## INSTRUCTIONS FOR THE TASK
Retype, without changes or pictures, only the lines that begin at the one containing "Task: Select the blue coupe thumbnail" and end at the last line of the records that follow.

## DATA SHOWN
------------
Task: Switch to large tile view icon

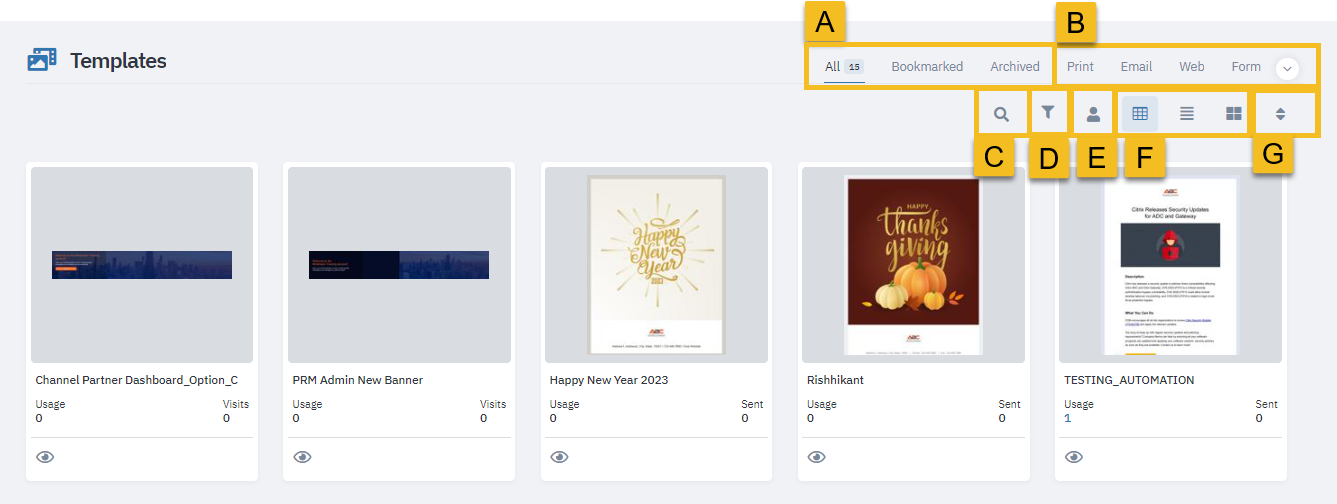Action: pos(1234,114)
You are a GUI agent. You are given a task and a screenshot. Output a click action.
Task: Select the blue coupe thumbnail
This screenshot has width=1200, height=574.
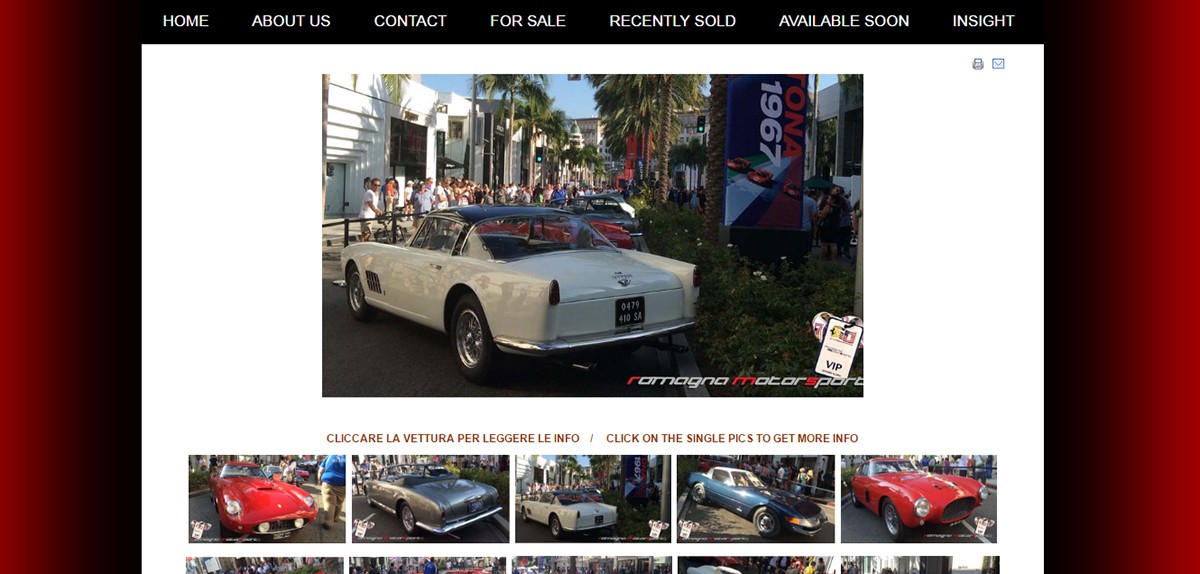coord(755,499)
------------
## RESPONSE AREA
Task: Select the blue coupe thumbnail
This screenshot has width=1200, height=574.
coord(755,499)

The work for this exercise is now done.